> **EXERCISE**: Exactly and only the lines from the line holding "Select the Retry expires in seconds field" to the end of the records should be reproduced. Leave pictures out.

Screenshot grounding data
# # # # #
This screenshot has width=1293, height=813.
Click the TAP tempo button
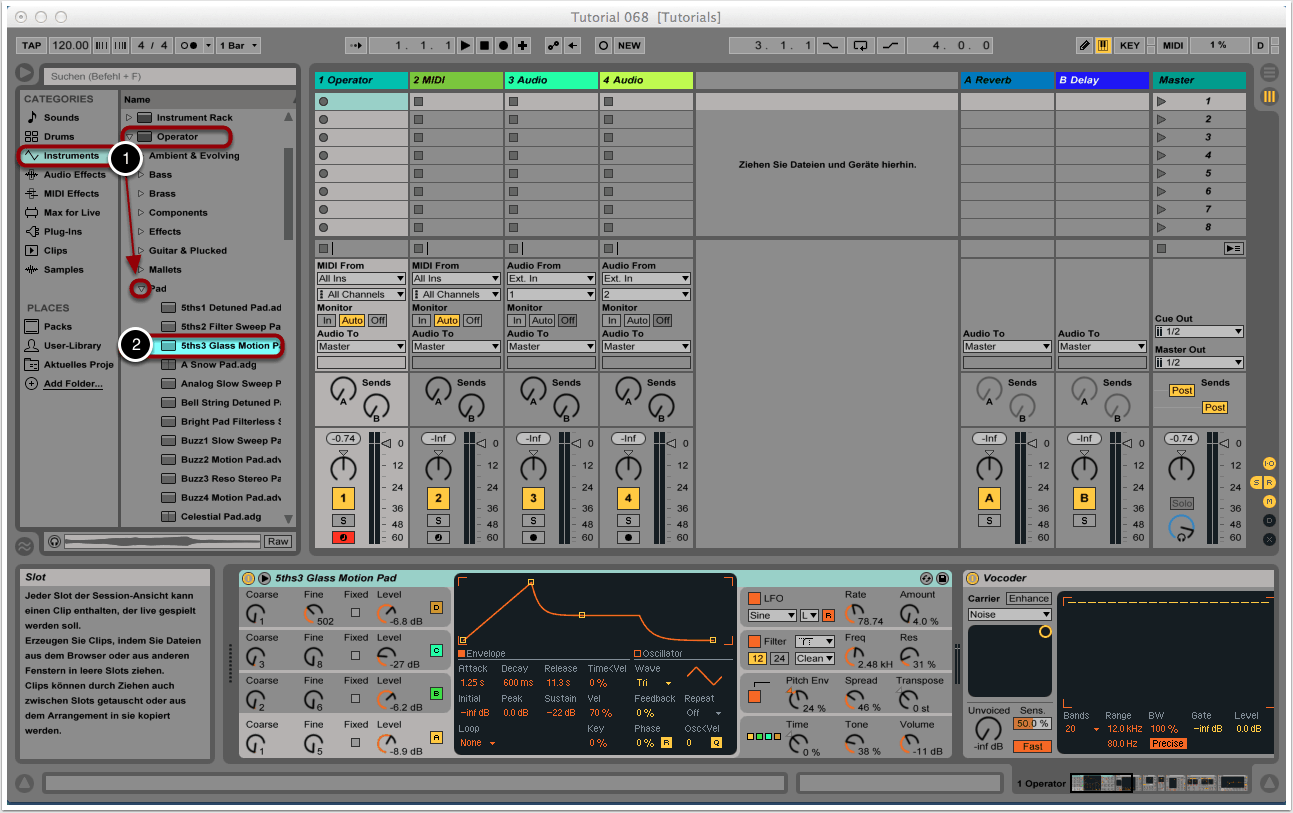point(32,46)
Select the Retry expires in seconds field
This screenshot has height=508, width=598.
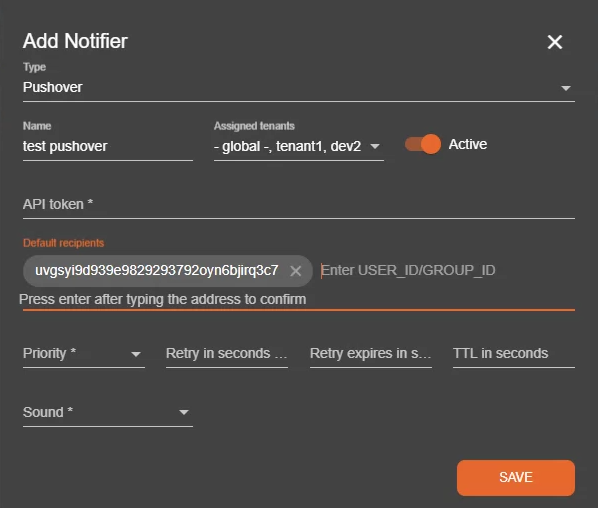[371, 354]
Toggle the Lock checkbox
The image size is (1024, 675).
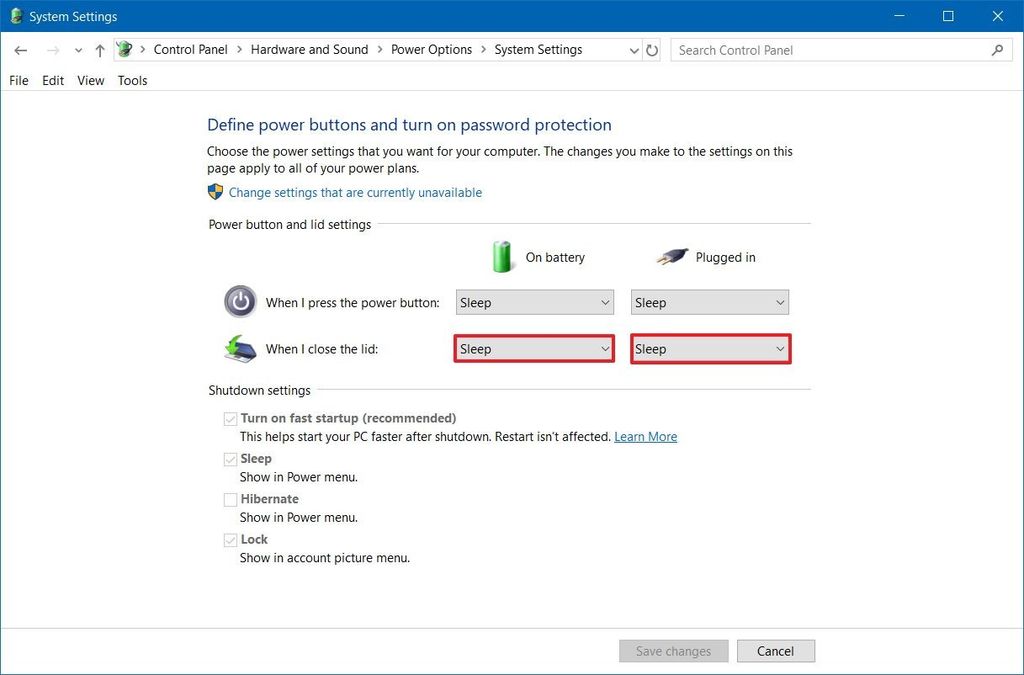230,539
# # # # #
> **YOUR RESPONSE**:
Select the Retry expires in seconds field
This screenshot has height=508, width=598.
[371, 354]
Toggle the Lock checkbox
The image size is (1024, 675).
230,539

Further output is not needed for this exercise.